Jakarta, Faceminang.com - Tim internal Mabes Polri diterjunkan ke Nusa Tenggara Barat (NTB) guna menyelidiki penanganan pengunjuk rasa yang berujung bentrok dan menelan 2 warga tewas di Pelabuhan Sape, Bima, NTB, Sabtu (24/12/2011) kemarin.
Direncanakan, Minggu (25/12/2011) siang ini, tim dari Mabes Polri, yakni Kepala Badan Reserse Kriminal (Kabareskrim) Komjen (Pol) Sutarman, Inspektur Pengawasan Umum (Irwasum) Komjen (Pol) Fajar Prihantoro, dan Kepala Badan Pemeliharaan Keamanan (Kabaharkam) Komjen (Pol) Imam Sudjarwo, mengikuti gelar perkara bersama Kapolda NTB Brigjen (Pol) Arif Wachyunadi di Mapolda NTB.
"Rencananya siang ini ditentukan dalam gelar perkara langsung dipimpin Kabareskrim. (Tim dari Mabes Polri) ada Kabareskrim, Kabaharkam dan Irwasum," kata Kepala Bagian Penerangan Umum (Kabag Penum) Divisi Humas Polri, Kombes (Pol) Boy Rafli Amar.
Menurut Boy, ada tidaknya pelanggaran prosedur polisi dalam penembakan massa pengunjuk rasa diselidiki Irwasum. "(Penembakan) sedang diselidiki oleh Irwasum, itu masih berproses. (Pemeriksaan polisi) belum ada," ujarnya.
Sebagaimana diberitakan, Sabtu (24/12/2011) kemarin, aksi anarki massa pecah setelah polisi melakukan pembubaran paksa terhadap massa pengunjuk rasa dari Front Reformasi Anti-Tambang (FRAT) yang menguasai satu-satunya jembatan penyeberangan ferry dari NTB ke NTT itu sejak 19 Desember 2011 lalu.
Sekitar 800 polisi melakukan pembubaran paksa massa pengunjuk rasa berjumlah 300 orang yang memblokir Pelabuhan Sape setelah negosiasi dari Bupati dan Kapolda berulang-ulang menemui jalan buntu.
Massa tetap menduduki pelabuhan sepanjang dua tuntutannya tak dipenuhi.
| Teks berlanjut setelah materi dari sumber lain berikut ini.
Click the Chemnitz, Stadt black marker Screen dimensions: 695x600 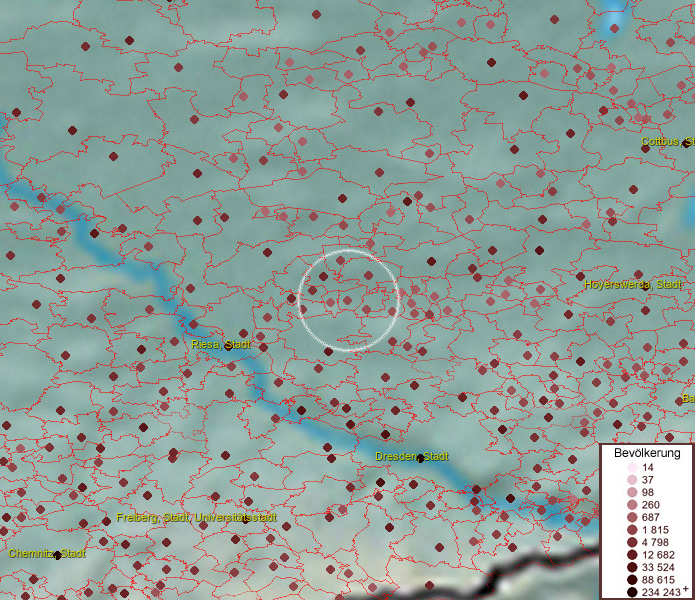pos(57,555)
Kedua tuntutan massa itu adalah permintaan pencabutan Surat Keputusan Bupati Bima Nomor 188 Tahun 2010 tentang ijin pertambangan PT Sumber Mineral Nusantara (PT SMN) dan pembebasan AS, tersangka pembakaran kantor Camat Lambu yang terjadi pada 10 Maret 2011 dan telah diserahkan ke kejaksaan.
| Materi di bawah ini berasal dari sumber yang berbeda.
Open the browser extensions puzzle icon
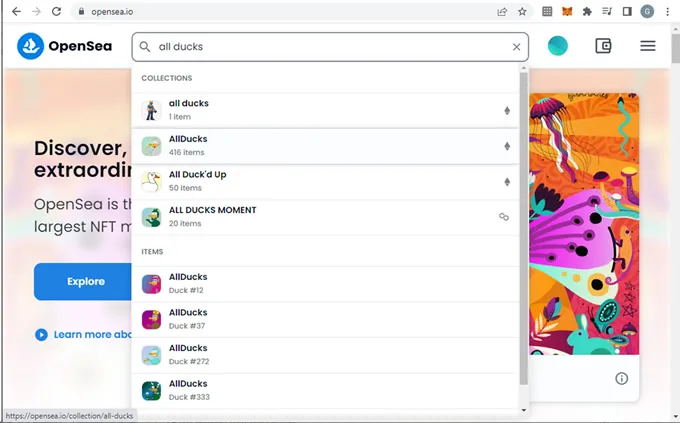This screenshot has width=680, height=423. 587,11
Dalam pembubaran paksa itu, polisi menangkap sekitar 47 warga dan sejumlah provokator. Polisi juga menyita 10 parang, 4 sabit, 1 tombak, 1 bom molotov, 2 botol berisi bensin, dan lain-lain
Sejauh ini, Polri baru mengakui ada 2 warga yang tewas ditembak polisi karena melakukan anarki dan perlawanan.
Secara terpisah, Kepala Divisi Hubungan Masyarakat (Kadiv Humas) Polri, Irjen (Pol) Saud Usman Nasution, menyatakan kesimpulan sementara, bahwa penembakan polisi di lapangan terhadap massa yang melakukan pemblokiran dan aksi anarki adalah sesuai Prosedur Tetap (Protap) Kapolri Nomor 1 Tahun 2010 tentang penanggulangan tindakan anarki massa.
Sebab, polisi di lapangan sebelumnya telah melepaskan beberapa kali tembakan peringatan dengan pelusur hampa. "Kami masih melihat ini sesuai prosedur," ujar Saud.